#### Requirements:
Recast the rows below as a JSON list of strings, one string per line and with blank lines left out, covering the stretch from the first line through the line containing "Export table with", both ends included.

──────────────────────────────

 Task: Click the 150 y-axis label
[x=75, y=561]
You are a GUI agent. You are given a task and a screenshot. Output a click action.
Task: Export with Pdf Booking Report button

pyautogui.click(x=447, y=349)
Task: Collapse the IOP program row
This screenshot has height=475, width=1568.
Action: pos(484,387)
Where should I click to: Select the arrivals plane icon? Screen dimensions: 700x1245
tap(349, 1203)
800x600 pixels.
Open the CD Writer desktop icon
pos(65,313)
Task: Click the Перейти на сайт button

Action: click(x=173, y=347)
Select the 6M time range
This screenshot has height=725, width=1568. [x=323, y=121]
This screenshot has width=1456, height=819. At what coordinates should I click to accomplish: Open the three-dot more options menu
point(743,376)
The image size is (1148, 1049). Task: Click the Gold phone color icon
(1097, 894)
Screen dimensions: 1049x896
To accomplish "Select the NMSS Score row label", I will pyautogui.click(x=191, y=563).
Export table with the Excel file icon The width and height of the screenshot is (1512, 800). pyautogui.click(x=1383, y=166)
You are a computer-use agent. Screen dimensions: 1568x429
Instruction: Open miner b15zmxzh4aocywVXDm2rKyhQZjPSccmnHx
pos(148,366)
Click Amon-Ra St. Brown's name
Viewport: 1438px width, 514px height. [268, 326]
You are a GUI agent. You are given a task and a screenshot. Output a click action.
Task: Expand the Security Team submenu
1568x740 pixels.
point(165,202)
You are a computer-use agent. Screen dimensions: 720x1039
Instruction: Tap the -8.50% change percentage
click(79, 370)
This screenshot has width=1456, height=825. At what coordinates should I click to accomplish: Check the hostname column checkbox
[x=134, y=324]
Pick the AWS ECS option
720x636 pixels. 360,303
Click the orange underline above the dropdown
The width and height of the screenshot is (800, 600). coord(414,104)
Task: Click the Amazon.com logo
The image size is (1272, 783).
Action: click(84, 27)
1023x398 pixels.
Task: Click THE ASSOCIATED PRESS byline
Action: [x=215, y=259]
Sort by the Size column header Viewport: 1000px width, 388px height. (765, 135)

──────────────────────────────

#### Response below:
[
  " Task: Click the 150 y-axis label",
  "[x=75, y=561]",
  "You are a GUI agent. You are given a task and a screenshot. Output a click action.",
  "Task: Export with Pdf Booking Report button",
  "pyautogui.click(x=447, y=349)",
  "Task: Collapse the IOP program row",
  "This screenshot has height=475, width=1568.",
  "Action: pos(484,387)",
  "Where should I click to: Select the arrivals plane icon? Screen dimensions: 700x1245",
  "tap(349, 1203)",
  "800x600 pixels.",
  "Open the CD Writer desktop icon",
  "pos(65,313)",
  "Task: Click the Перейти на сайт button",
  "Action: click(x=173, y=347)",
  "Select the 6M time range",
  "This screenshot has height=725, width=1568. [x=323, y=121]",
  "This screenshot has width=1456, height=819. At what coordinates should I click to accomplish: Open the three-dot more options menu",
  "point(743,376)",
  "The image size is (1148, 1049). Task: Click the Gold phone color icon",
  "(1097, 894)",
  "Screen dimensions: 1049x896",
  "To accomplish \"Select the NMSS Score row label\", I will pyautogui.click(x=191, y=563).",
  "Export table with the Excel file icon The width and height of the screenshot is (1512, 800). pyautogui.click(x=1383, y=166)"
]